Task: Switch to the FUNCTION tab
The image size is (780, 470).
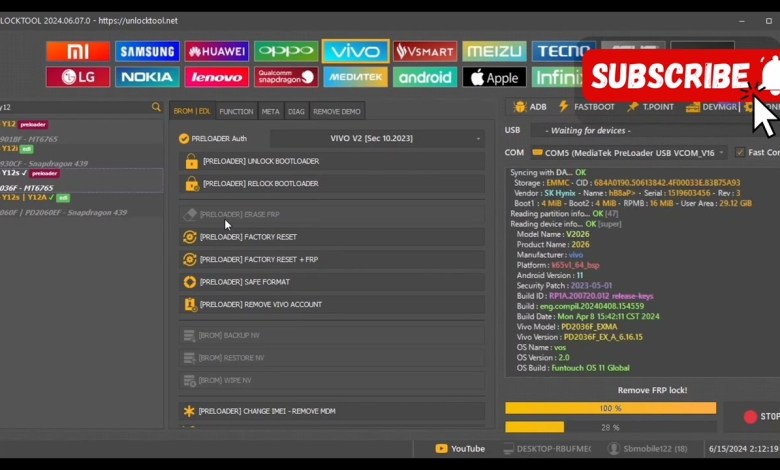Action: [x=236, y=111]
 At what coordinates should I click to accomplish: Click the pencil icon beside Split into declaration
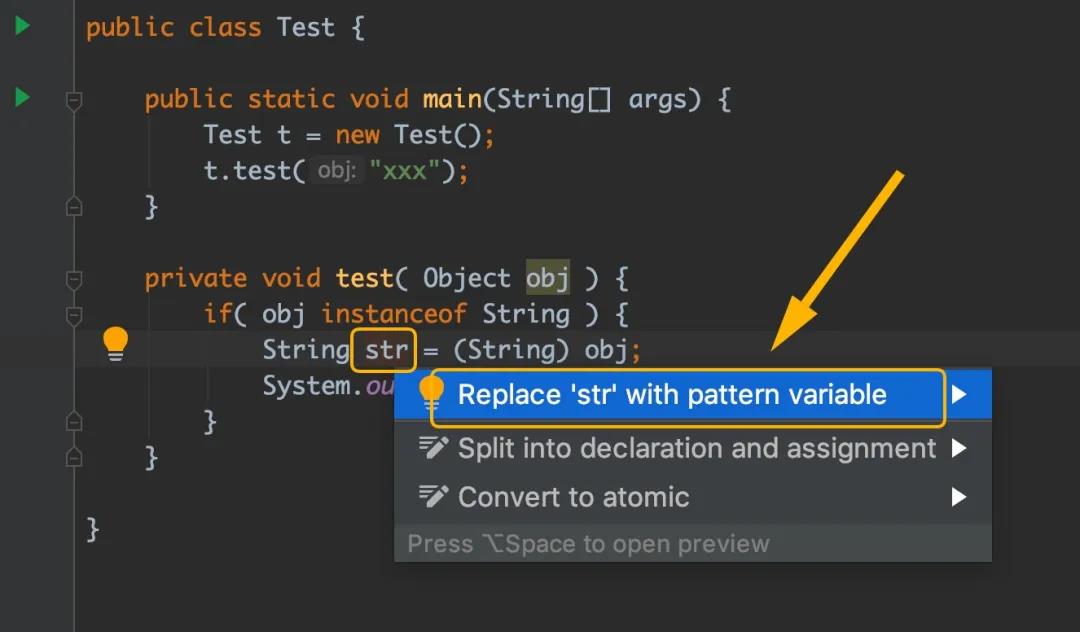tap(433, 447)
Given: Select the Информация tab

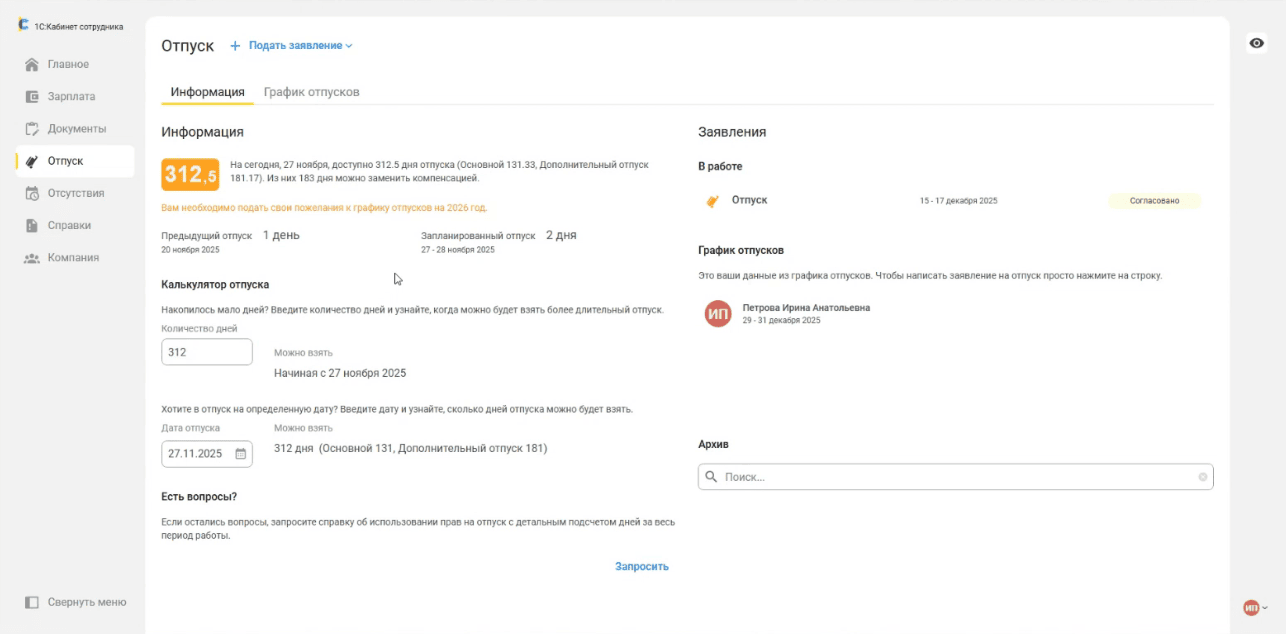Looking at the screenshot, I should [207, 92].
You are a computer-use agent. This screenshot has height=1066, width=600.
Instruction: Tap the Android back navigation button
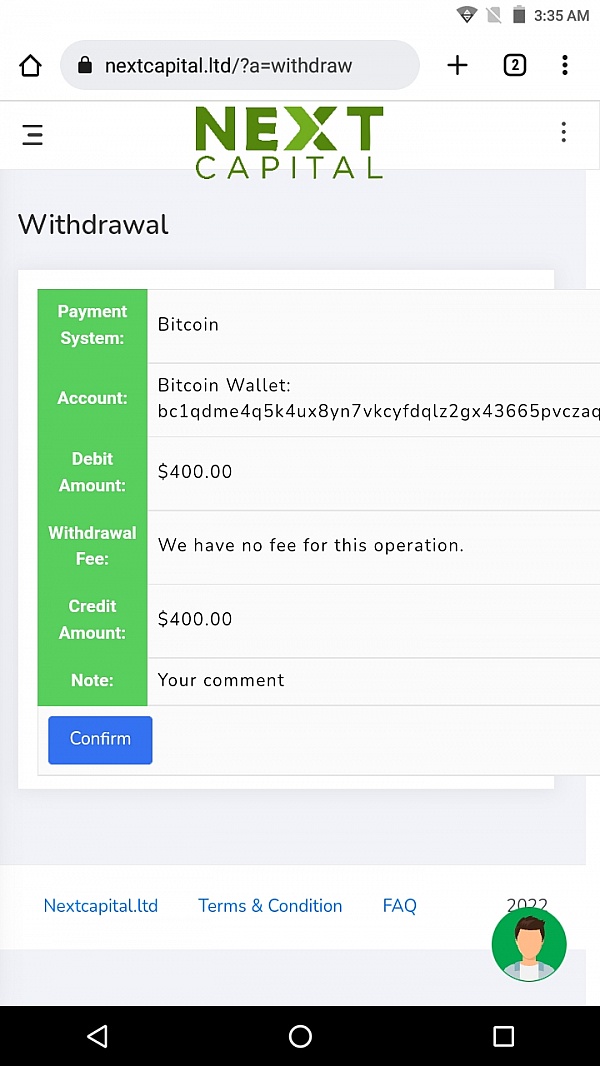(97, 1035)
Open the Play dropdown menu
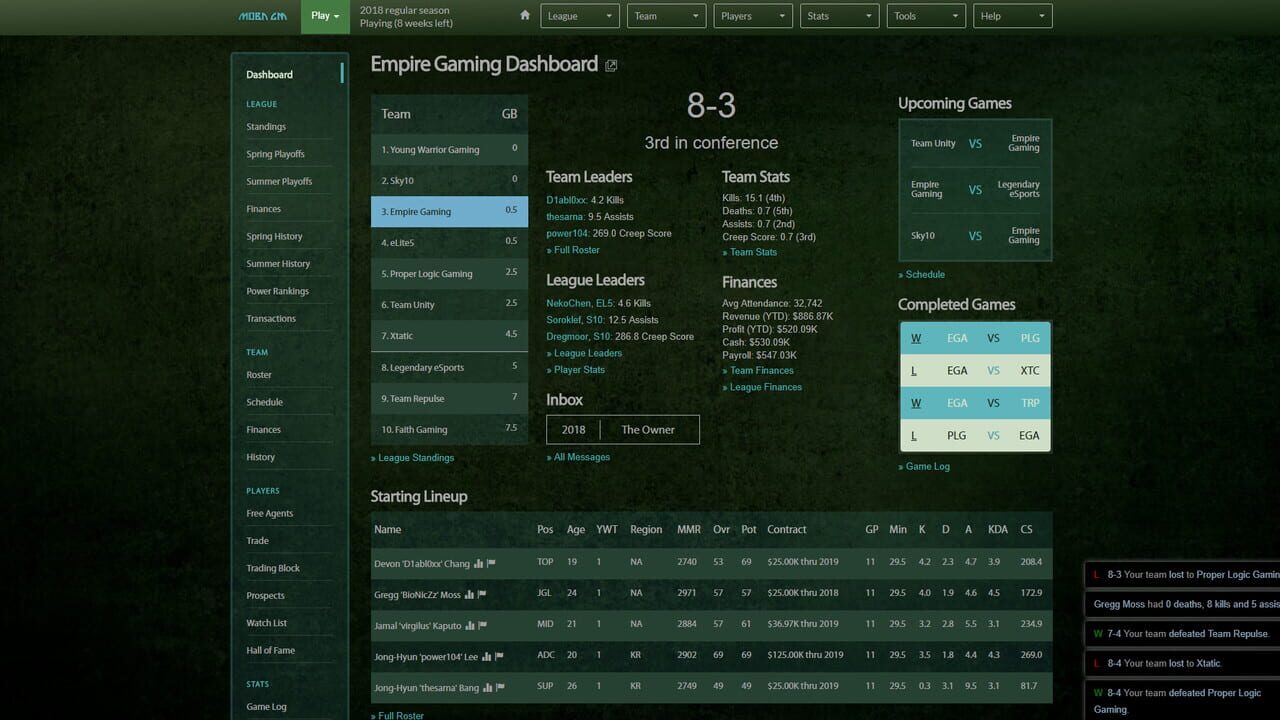The width and height of the screenshot is (1280, 720). coord(325,16)
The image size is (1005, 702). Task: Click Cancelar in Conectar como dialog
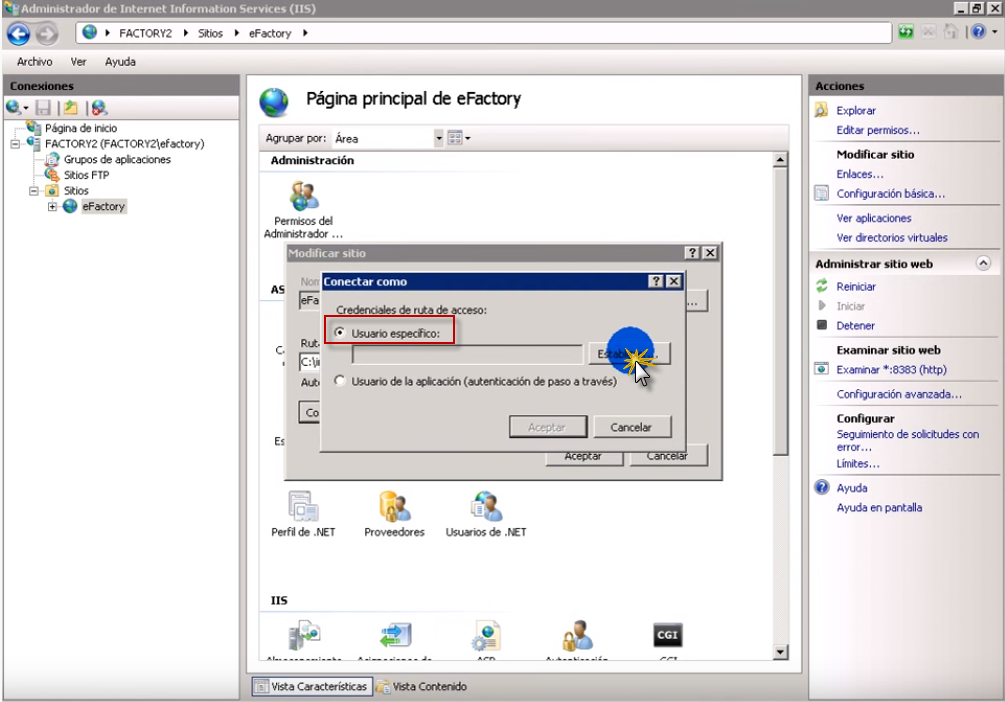[x=630, y=427]
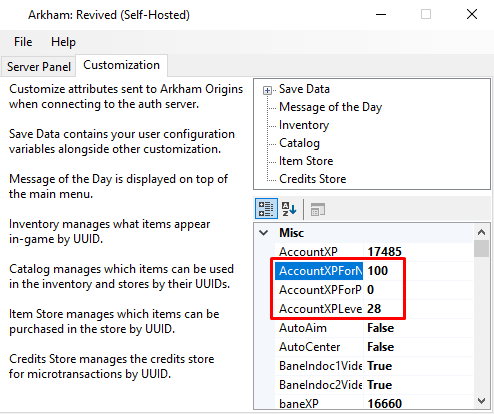Screen dimensions: 494x414
Task: Switch to Server Panel tab
Action: pyautogui.click(x=39, y=67)
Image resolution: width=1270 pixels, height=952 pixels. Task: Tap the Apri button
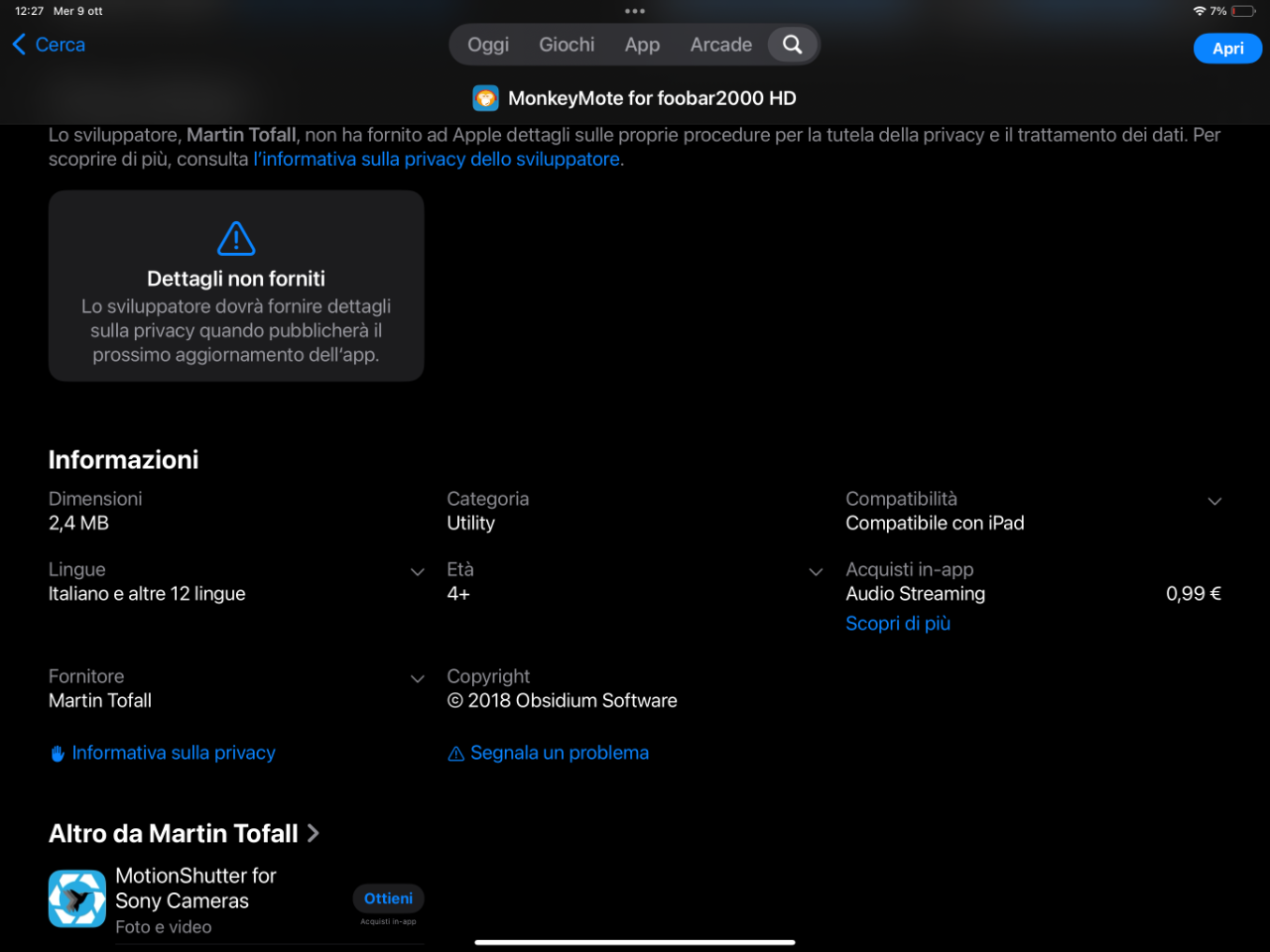point(1228,49)
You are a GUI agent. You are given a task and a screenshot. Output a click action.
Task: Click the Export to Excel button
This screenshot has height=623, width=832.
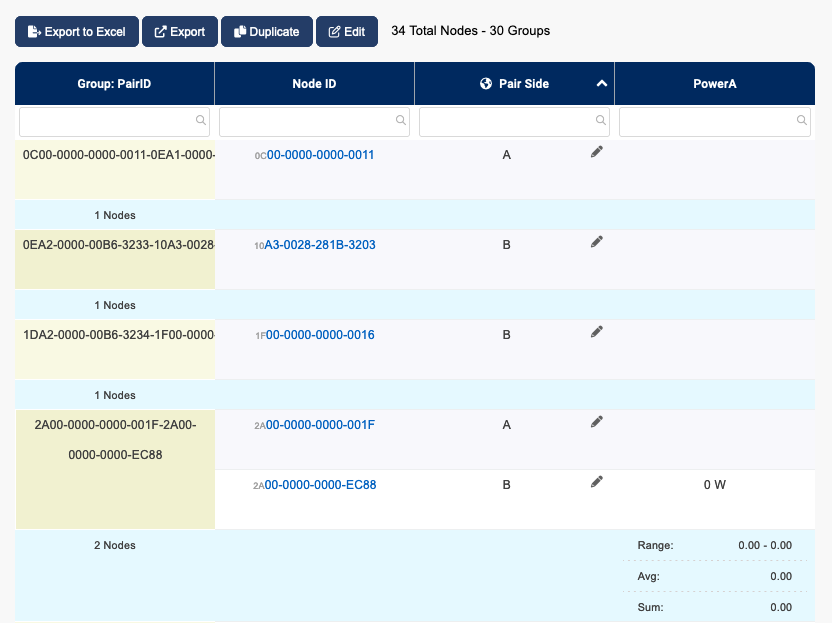coord(76,31)
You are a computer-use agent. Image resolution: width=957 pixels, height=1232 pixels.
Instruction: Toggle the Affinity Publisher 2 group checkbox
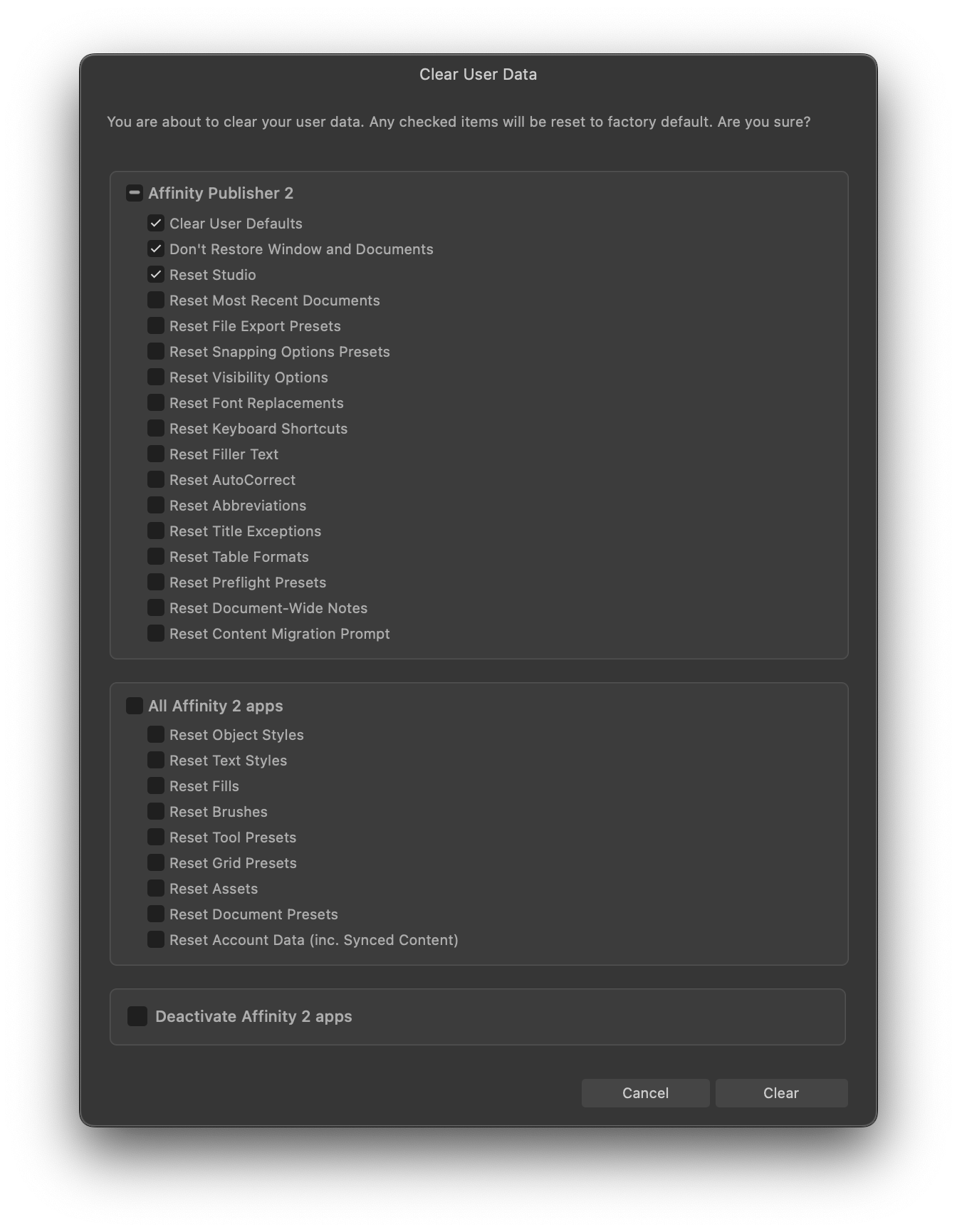click(135, 193)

+ + + + +

(Exercise brief)
For every line of the material above that contains the word "computer", show the line.

(Answer box)
You are a computer-use agent. This screenshot has height=1066, width=600.
You are a computer-use agent. Image resolution: width=957 pixels, height=1232 pixels.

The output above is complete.